**Work to be completed**
Transcribe word for word the lines below from the line with "About us (13, 2383)" through the line with "Terms and conditions (28, 2429)", ends included.

**Records shown**

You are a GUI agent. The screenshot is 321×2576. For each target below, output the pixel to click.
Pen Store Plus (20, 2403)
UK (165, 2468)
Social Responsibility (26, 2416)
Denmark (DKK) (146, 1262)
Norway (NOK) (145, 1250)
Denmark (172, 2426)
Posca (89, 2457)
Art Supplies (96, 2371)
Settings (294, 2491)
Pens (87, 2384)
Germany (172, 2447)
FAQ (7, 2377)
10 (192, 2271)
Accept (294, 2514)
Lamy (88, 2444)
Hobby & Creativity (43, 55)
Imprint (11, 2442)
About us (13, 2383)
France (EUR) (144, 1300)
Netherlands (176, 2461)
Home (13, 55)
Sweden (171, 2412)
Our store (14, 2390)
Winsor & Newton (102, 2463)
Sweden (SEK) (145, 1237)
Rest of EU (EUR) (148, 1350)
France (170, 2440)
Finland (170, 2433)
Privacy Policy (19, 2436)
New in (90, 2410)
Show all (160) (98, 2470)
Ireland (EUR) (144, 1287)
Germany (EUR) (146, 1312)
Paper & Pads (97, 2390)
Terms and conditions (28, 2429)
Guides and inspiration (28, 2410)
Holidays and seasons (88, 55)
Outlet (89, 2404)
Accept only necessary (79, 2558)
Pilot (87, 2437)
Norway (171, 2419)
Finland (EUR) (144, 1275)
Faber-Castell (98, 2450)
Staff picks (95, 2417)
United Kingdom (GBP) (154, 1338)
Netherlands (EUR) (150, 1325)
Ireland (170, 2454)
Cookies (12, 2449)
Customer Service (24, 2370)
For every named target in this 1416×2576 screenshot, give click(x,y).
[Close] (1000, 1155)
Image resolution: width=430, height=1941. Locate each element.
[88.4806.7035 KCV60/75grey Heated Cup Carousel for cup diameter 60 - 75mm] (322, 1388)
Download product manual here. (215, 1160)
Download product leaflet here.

**Worked solution**
About us (13, 2383)
France (EUR) (144, 1300)
Netherlands (176, 2461)
Home (13, 55)
Sweden (171, 2412)
Our store (14, 2390)
Winsor & Newton (102, 2463)
Sweden (SEK) (145, 1237)
Rest of EU (EUR) (148, 1350)
France (170, 2440)
Finland (170, 2433)
Privacy Policy (19, 2436)
New in (90, 2410)
Show all (160) (98, 2470)
Ireland (EUR) (144, 1287)
Germany (EUR) (146, 1312)
Paper & Pads (97, 2390)
Terms and conditions (28, 2429)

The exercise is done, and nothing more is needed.